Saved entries
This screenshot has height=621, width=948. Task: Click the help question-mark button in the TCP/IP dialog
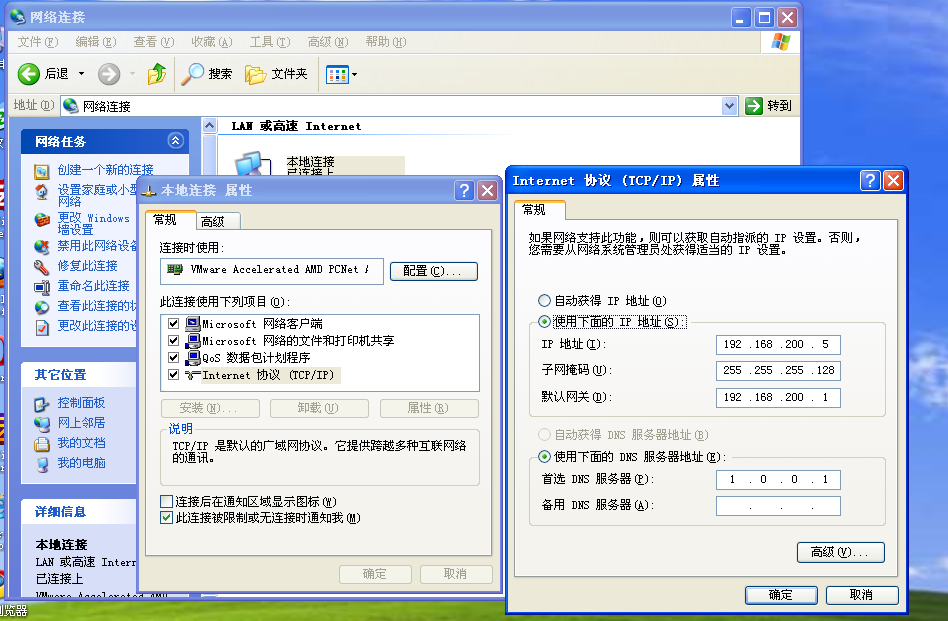pyautogui.click(x=870, y=180)
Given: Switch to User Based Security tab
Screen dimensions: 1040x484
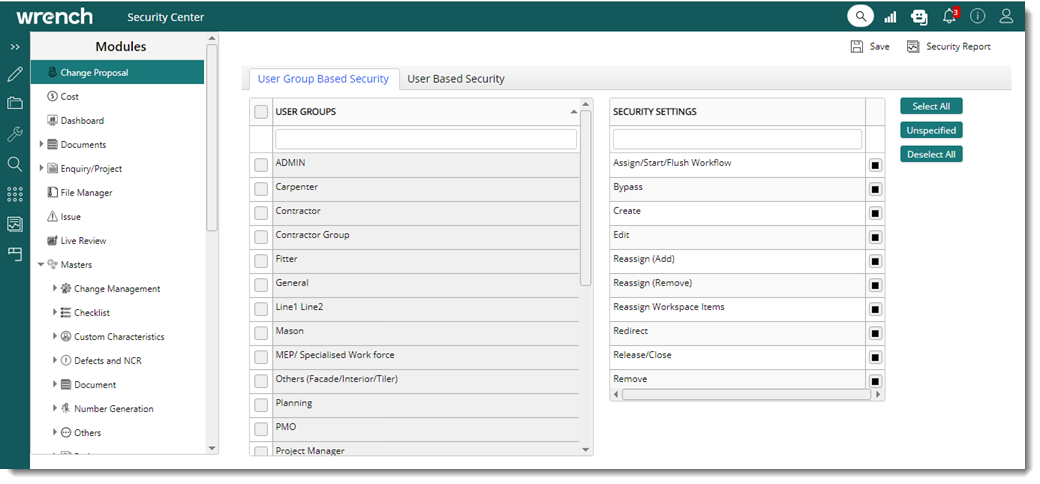Looking at the screenshot, I should (456, 79).
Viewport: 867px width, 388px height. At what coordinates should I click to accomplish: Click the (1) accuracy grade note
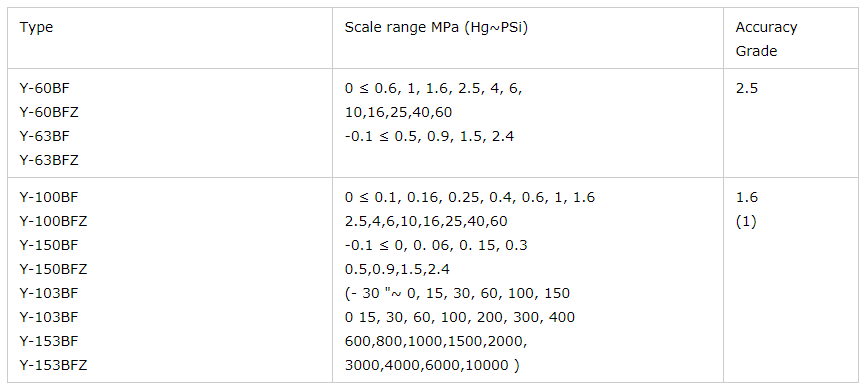point(746,222)
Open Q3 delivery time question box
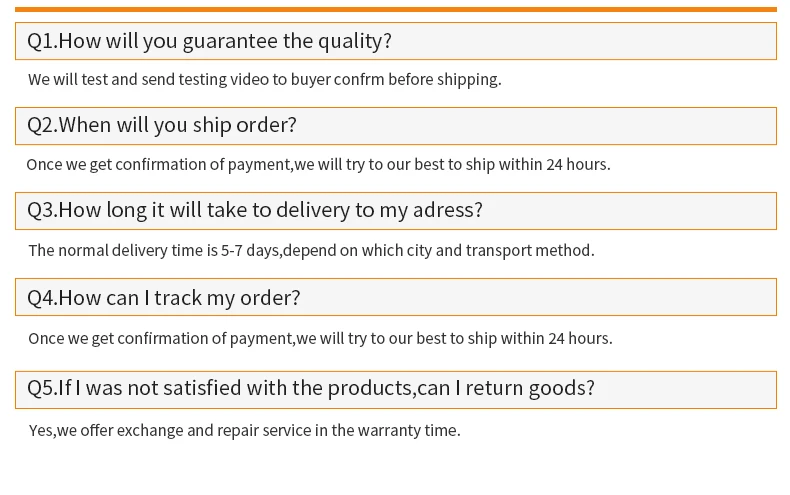 396,211
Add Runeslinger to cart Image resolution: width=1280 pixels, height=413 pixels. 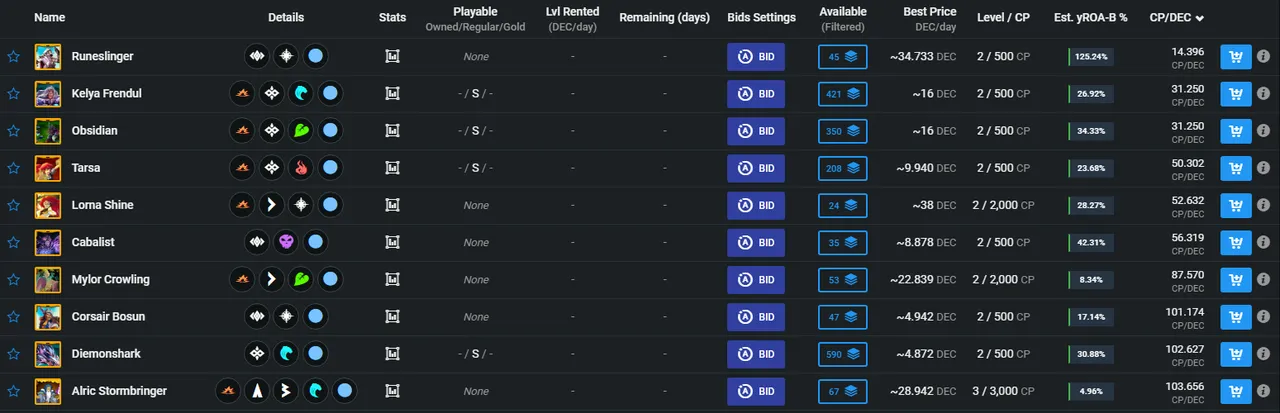[x=1236, y=57]
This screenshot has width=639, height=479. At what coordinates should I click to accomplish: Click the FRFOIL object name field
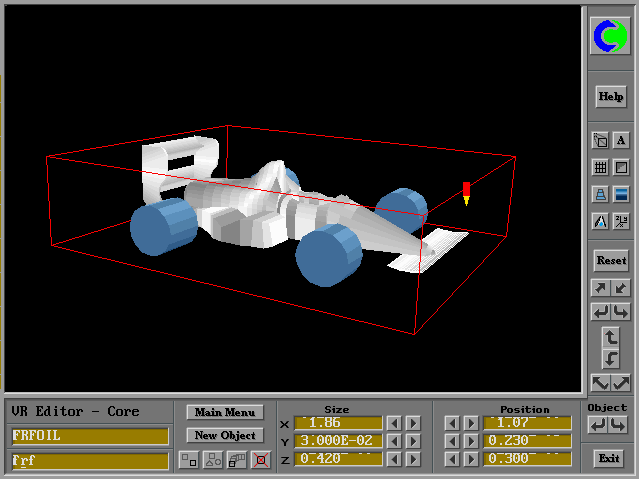[90, 436]
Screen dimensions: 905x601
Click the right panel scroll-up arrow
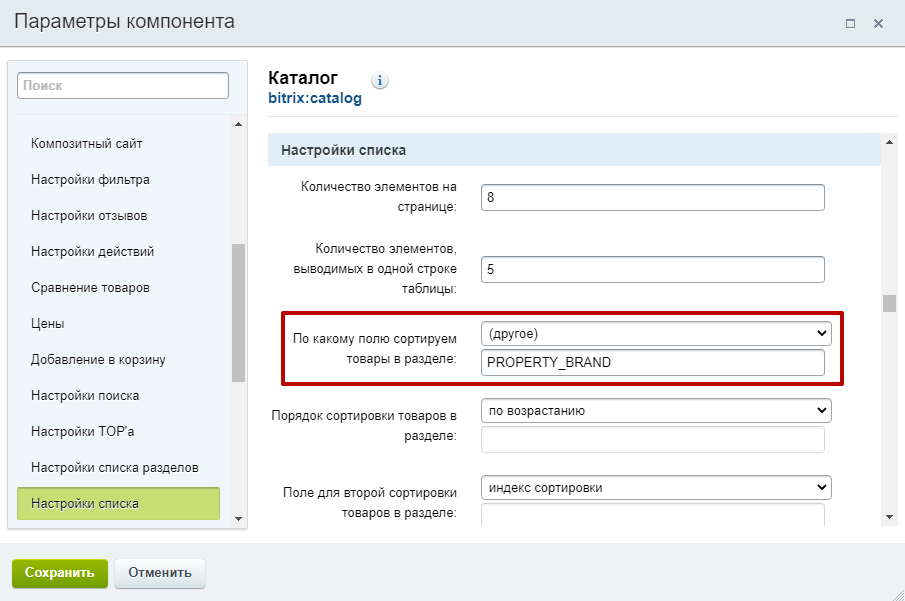click(889, 142)
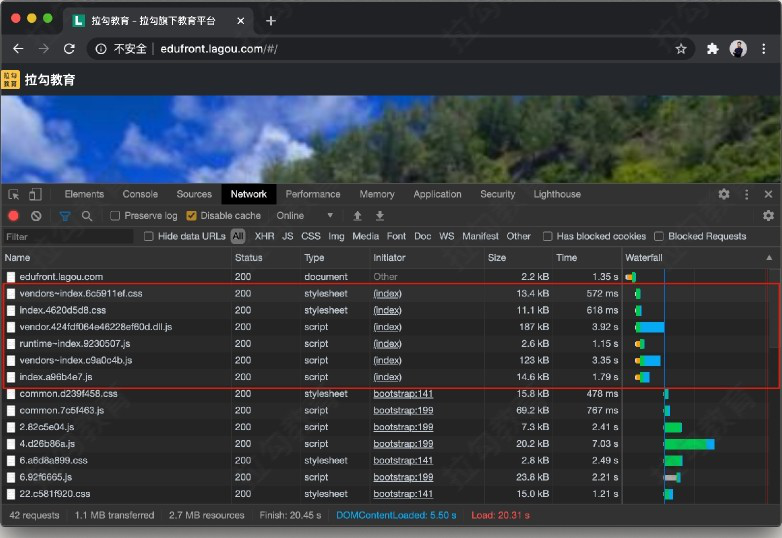
Task: Open the Online throttling dropdown
Action: coord(305,216)
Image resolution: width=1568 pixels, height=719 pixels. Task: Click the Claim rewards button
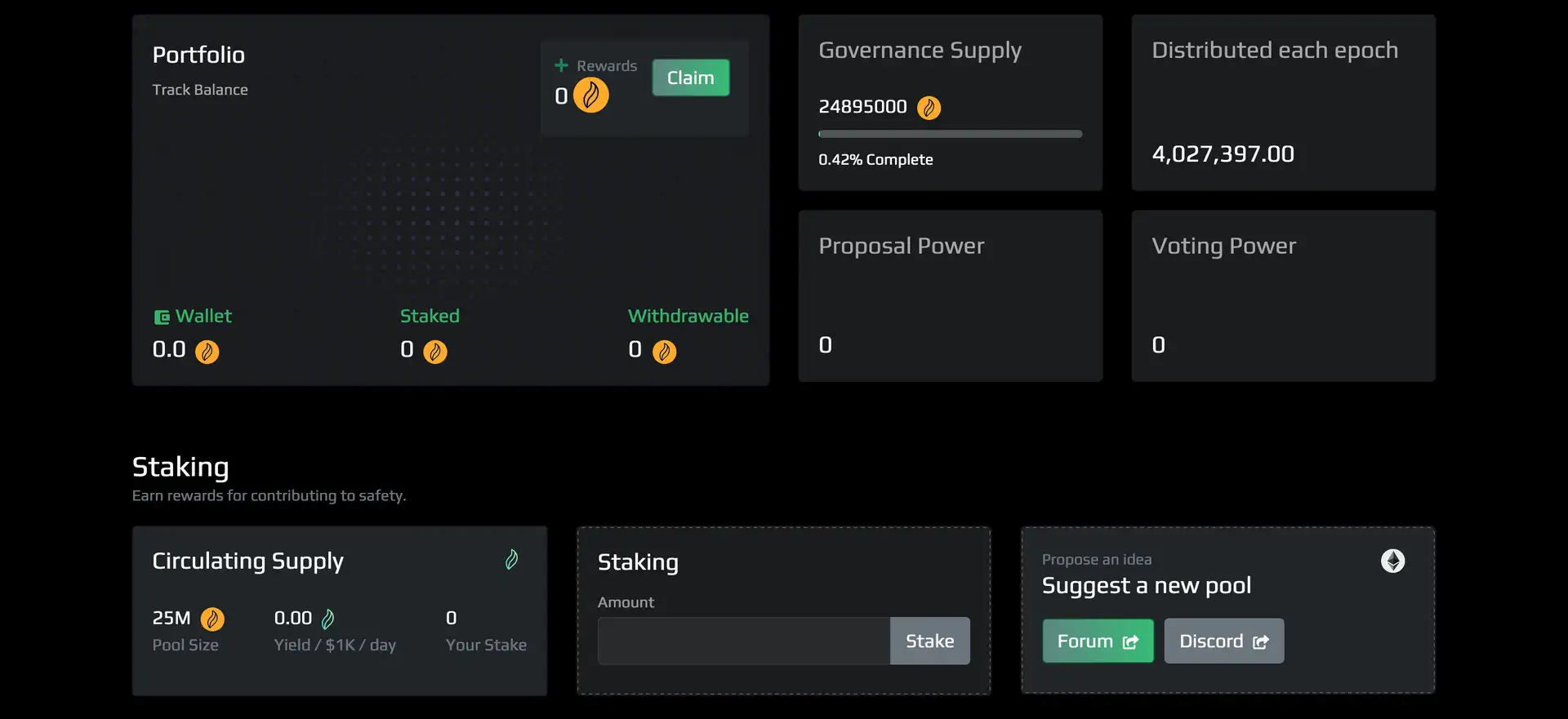click(690, 78)
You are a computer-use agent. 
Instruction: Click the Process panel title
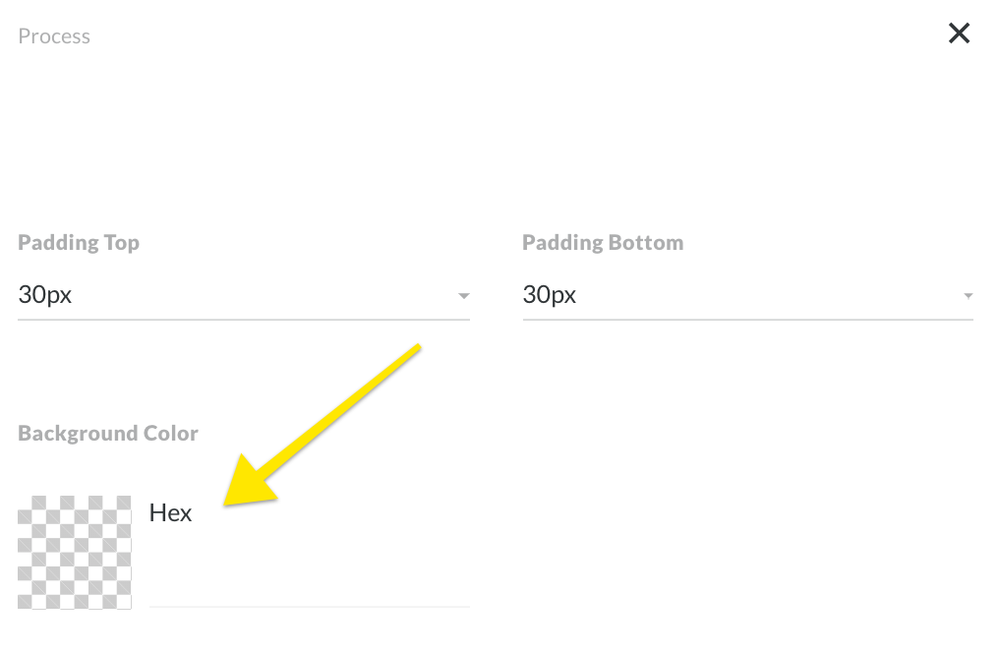coord(54,36)
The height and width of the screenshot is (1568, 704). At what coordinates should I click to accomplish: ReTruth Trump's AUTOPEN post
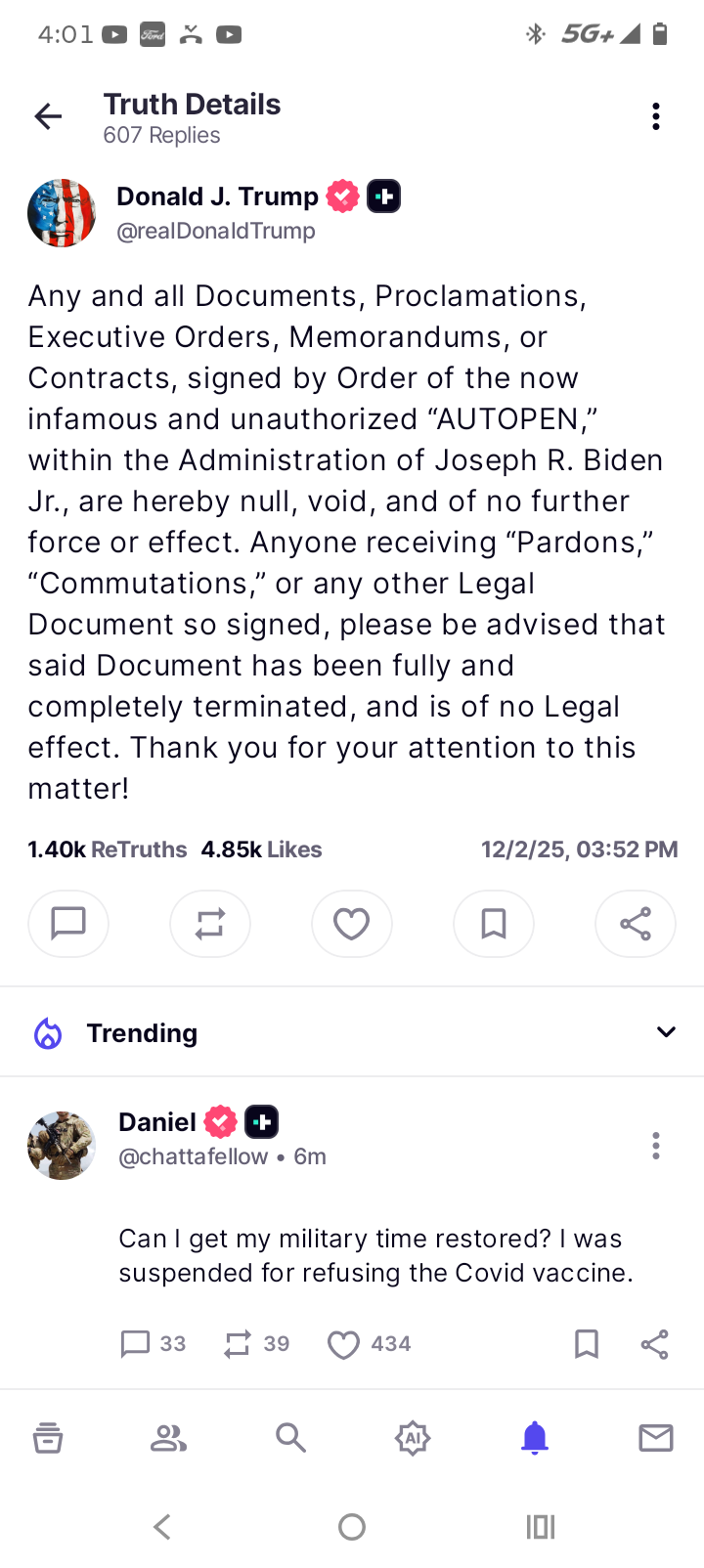(209, 923)
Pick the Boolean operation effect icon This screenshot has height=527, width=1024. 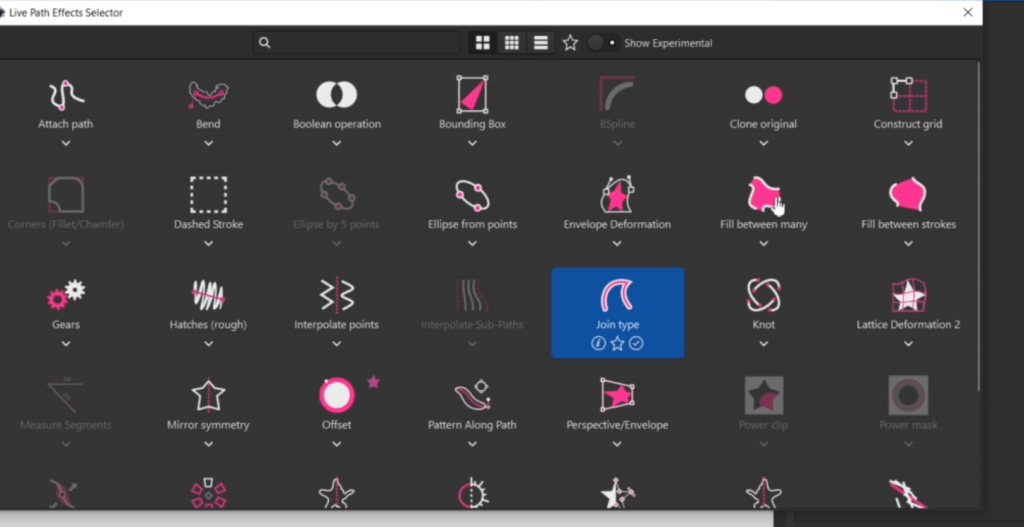(x=337, y=95)
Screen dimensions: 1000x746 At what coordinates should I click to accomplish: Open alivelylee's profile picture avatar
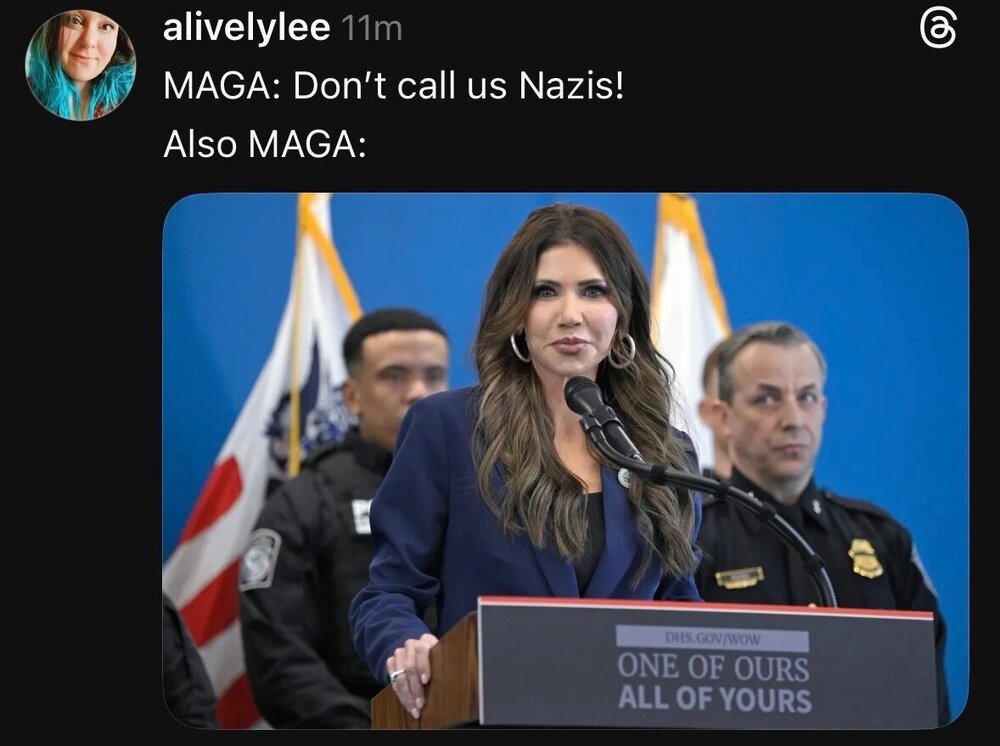tap(80, 65)
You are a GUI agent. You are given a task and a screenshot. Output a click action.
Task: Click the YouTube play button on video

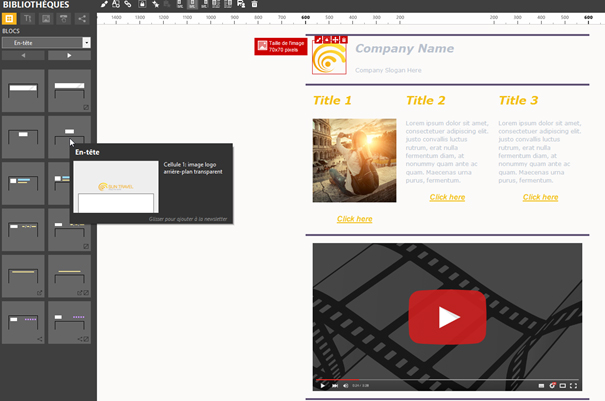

▸ YOUR GOAL
If a line in the records contains the string "agent", copy it out.

▸ WRITTEN SOLUTION
You are a computer-use agent. 
You are a GUI agent. You are given a task and a screenshot. Output a click action.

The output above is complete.